-- Exercise --
Set down each of the records below exactly as it reads. No pictures go into the copy.

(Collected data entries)
####################

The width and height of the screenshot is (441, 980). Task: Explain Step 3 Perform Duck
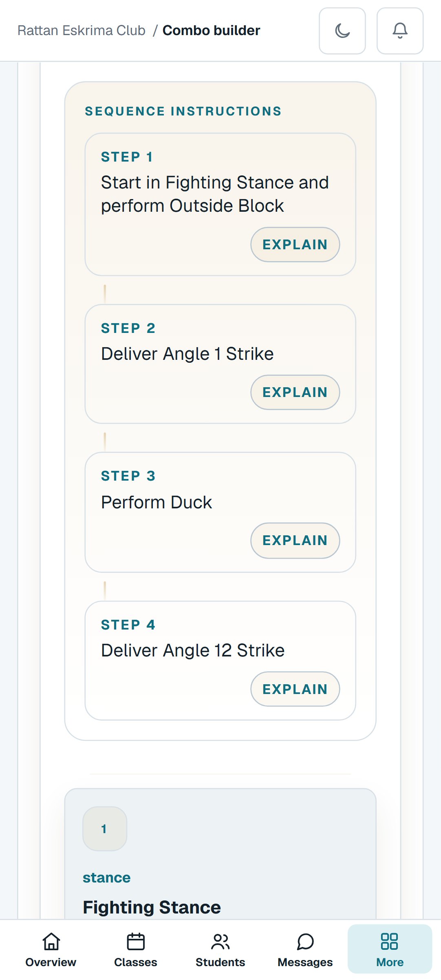pyautogui.click(x=295, y=540)
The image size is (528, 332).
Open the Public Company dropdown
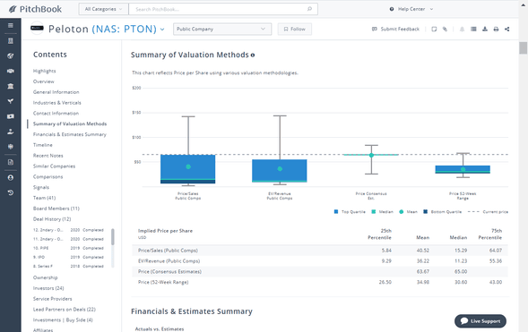pos(222,30)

####################

-- Written response --
The width and height of the screenshot is (441, 980). Task: Explain Step 3 Perform Duck
pyautogui.click(x=295, y=540)
The image size is (528, 332).
Open the Public Company dropdown
pos(222,30)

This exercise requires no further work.